Ich komme vom »Imperator« her, dem größten Schiff der Erde.

Von der Leuchtturmhöhe des Bootsdecks blickte ich auf unzählige Dampfer, Segler, Kräne und Schuppen, hörte ich die lauten Rufe der Arbeit, die durchdringenden Stimmen des Handels, den großen Lärm des Verkehrs, sah ich hundert und aber hundert Schornsteine rauchen, hundert und aber hundert deutsche, englische, holländische und nordische Flaggen wehen. Wie Sturmodem der Nordsee blies der Geist der neuen Hanse, des gewaltigen neuen Hamburg mich an.

Ich komme vom »Imperator« her und sollte von einem königlichen Kaufmann erzählen, der mehr ist, als die Fugger und Welser waren. Dennoch muß ich mich hinsetzen und die Geschichte eines kleinen Dorfkrämers niederschreiben.

*

Hinrich Günt – ich sehe ihn noch, wie ich ihn sah, als er sein Leben fest in beiden Händen hielt.

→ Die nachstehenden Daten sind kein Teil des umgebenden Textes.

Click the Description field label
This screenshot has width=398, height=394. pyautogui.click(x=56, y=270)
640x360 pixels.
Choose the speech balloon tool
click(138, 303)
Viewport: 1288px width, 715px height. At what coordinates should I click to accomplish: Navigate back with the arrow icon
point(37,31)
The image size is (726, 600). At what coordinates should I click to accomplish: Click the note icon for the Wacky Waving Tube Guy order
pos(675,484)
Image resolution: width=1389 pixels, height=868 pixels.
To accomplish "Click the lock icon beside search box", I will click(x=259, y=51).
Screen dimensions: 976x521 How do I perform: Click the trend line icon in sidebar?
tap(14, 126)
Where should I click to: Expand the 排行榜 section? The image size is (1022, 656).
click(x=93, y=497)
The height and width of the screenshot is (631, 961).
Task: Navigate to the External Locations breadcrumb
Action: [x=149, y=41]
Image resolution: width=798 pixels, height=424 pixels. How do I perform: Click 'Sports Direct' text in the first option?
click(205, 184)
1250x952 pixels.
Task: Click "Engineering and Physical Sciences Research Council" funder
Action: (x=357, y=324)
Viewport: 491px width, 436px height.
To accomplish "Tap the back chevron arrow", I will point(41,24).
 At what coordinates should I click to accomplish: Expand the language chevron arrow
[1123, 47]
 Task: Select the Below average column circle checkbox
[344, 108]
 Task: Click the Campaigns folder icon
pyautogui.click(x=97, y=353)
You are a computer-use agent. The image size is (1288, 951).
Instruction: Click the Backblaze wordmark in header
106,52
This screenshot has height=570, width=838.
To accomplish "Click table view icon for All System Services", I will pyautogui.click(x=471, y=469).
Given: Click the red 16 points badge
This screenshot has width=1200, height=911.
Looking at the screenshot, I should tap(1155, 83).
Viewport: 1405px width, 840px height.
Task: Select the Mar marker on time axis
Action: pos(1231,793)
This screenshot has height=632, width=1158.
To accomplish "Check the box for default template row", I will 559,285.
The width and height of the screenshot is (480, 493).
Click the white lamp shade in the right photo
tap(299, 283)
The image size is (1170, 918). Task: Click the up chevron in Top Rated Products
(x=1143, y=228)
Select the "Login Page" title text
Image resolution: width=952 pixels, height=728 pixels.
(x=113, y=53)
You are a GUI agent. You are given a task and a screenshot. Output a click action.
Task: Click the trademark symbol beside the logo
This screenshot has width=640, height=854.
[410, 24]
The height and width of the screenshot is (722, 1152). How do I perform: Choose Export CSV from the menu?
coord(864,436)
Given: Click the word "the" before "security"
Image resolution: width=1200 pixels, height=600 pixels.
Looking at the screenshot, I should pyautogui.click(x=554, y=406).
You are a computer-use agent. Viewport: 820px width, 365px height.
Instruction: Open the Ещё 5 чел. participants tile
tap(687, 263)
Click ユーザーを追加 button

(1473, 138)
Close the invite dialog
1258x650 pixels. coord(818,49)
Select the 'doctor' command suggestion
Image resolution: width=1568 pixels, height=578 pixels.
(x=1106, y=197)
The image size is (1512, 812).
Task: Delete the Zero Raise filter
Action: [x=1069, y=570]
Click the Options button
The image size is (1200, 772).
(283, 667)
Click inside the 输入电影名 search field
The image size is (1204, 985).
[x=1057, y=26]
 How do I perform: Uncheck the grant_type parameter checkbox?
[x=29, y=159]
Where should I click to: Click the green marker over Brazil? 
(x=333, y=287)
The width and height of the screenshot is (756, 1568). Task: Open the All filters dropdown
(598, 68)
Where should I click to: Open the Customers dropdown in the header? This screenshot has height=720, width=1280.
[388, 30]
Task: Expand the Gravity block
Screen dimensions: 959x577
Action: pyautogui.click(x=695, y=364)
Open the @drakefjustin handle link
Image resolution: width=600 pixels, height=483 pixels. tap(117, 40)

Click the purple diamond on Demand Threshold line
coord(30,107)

Da liegt sein großes, blinkendes Boot unten am Bollwerk, tief zu Wasser, denn es ist mit Erdöl und Teer, mit Mehl und Salz, mit Zucker und Kaffee bis über den Dollbaum beladen. Hinrich Günt, der Krämer, wie ich ihn nennen muß, denn er selbst will auch nichts andres sein als ein Krämer und schilt jedesmal, wenn die Briefe und Rechnungen einen Kaufmann aus ihm machen wollen – Hinrich Günt ist gerade mit dem Ebbstrom und förderlichem Ostwind von Hamburg gekommen. Er nimmt das braune Segel herunter, bindet eine Schürze um, krempelt die Hemdsärmel auf und rollt Faß für Faß, schleppt Sack für Sack den Deich hinauf. Seine drei Jungen, der Jan, der Korl und der Hein, helfen, sie tragen die Zuckerhüte, die Kisten und die kleinen Packen nach dem Laden und dem Lager hinauf. Oben hinter der Toonbank steht die Maria, die die zahlreiche Kundschaft zu bedienen hat. Wenn sie einen Augenblick Ruhe hat, blickt sie aus dem Fenster und lächelt über ihren Mann, der mit großen Schritten durch das Gras wandert, und über ihre Jungen, die ihr unter den Kisten und Kasten wie Heinzelmännchen vorkommen.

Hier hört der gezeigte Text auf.